Außerdem gibt es noch weitere Gründe für die Überweisung an einen Ausschuss. Wie bereits angesprochen, enthält der Antrag zum Teil gravierende Rechtsfehler. Selbst wenn Sie sagen, Herr Schaube, Sie hätten alles mit Experten durchgesprochen. Bereits Paragraph 1 ist verfassungswidrig, da hier eine Behördenzuständigkeit per Gesetz festgelegt werden soll. Nach Artikel 57 Satz 2 der Hamburgischen Verfassung werden Behördenzuständigkeiten vom Senat festgelegt. Per Gesetz könnte das Register also nur bei zuständiger Behörde eingerichtet werden. In der Begründung zu Paragraph 1 sprechen die Antragsteller von der Kommunalaufsicht, die es in Hamburg schlichtweg nicht gibt. In unserer Stadt gibt es keine Kommunen, sprich: Gemeinden. Hamburg ist bekanntlich eine Stadt und Kommune in einem, Artikel 4 Absatz 1 der Hamburgischen Verfassung.

In den nachfolgenden Paragraphen befinden sich ebenfalls erhebliche Fehler, die vor einer Beschlussfassung im Parlament in den Ausschusssitzungen überarbeitet werden müssen. So gibt es zum Beispiel den in Paragraph 2 verwendeten Begriff „öffentliches Auftragsverfahren“ im rechtstechnischen Sinne gar nicht. Genauso wenig kann ein Register Informationen beschaffen. Ferner ist die vonseiten der Wirtschaft an dieser Gesetzesinitiative geäußerte Kritik nicht unbegründet und sollte vonseiten der Bürgerschaft vor Verabschiedung des Gesetzes hinreichend geprüft und mit Unternehmern erörtert werden. Das kann allerdings wiederum nur in den Ausschüssen erfolgen. Wir dürfen keinesfalls die Unternehmen in Kollektivhaft nehmen, sondern müssen unter rechtsstaatlichen Gesichtspunkten genau prüfen, wann und unter welchen Voraussetzungen ein Unternehmen überhaupt in das Korruptionsregister aufgenommen wird.

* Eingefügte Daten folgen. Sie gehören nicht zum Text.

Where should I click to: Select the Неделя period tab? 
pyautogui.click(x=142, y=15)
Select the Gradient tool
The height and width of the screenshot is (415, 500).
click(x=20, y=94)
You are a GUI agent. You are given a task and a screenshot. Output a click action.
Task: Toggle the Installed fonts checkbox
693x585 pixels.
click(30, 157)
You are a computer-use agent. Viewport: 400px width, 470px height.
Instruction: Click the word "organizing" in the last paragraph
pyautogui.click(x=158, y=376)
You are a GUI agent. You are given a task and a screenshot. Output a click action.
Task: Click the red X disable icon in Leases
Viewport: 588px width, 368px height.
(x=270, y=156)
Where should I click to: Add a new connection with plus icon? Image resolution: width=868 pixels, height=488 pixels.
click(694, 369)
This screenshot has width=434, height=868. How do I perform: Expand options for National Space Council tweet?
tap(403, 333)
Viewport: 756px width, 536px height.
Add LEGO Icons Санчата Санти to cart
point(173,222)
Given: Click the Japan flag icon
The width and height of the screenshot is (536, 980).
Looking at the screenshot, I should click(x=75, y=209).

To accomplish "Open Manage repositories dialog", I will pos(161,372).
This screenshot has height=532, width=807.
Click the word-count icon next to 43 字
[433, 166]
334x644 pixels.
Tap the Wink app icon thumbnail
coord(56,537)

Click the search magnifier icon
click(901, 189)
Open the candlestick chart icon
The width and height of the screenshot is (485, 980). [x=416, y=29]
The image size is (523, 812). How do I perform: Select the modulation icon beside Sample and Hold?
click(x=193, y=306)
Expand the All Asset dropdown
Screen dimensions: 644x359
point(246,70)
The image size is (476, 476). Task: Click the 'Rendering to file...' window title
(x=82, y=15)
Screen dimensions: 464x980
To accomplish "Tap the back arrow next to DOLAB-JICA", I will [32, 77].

(Erhard Pumm SPD: Das ist wie in Flensburg! – Gegenruf von Burkhardt Müller-Sönksen FDP: Wenn’s man so wäre wie in Flensburg!)

Aus unserer Sicht kann die Eintragung eines Unternehmens nur bei einer endgültig rechtskräftigen Verurteilung eines gesetzlichen Unternehmensvertreters infrage kommen, wobei sich dann natürlich die Frage stellt, ob auch dann ein Unternehmen in das Korruptionsregister aufgenommen werden muss, wenn ein Mitarbeiter auf eigene Faust gehandelt hat. Aus unserer Sicht sollte es hier auch einen Mechanismus geben, der in einem Fall dann nicht zur Eintragung führt, wenn das Unternehmen die entsprechenden Konsequenzen zieht.

Wir sollten vor Verabschiedung des Gesetzes beraten, ob wir nicht gemeinsam mit der Wirtschaft eine Initiative gegen Korruption starten. Die Wirkung einer solchen gemeinsamen Initiative könnte aus Sicht unserer Fraktion noch

(Erhard Pumm SPD: Hatte die Handelskammer schon einrichten lassen!)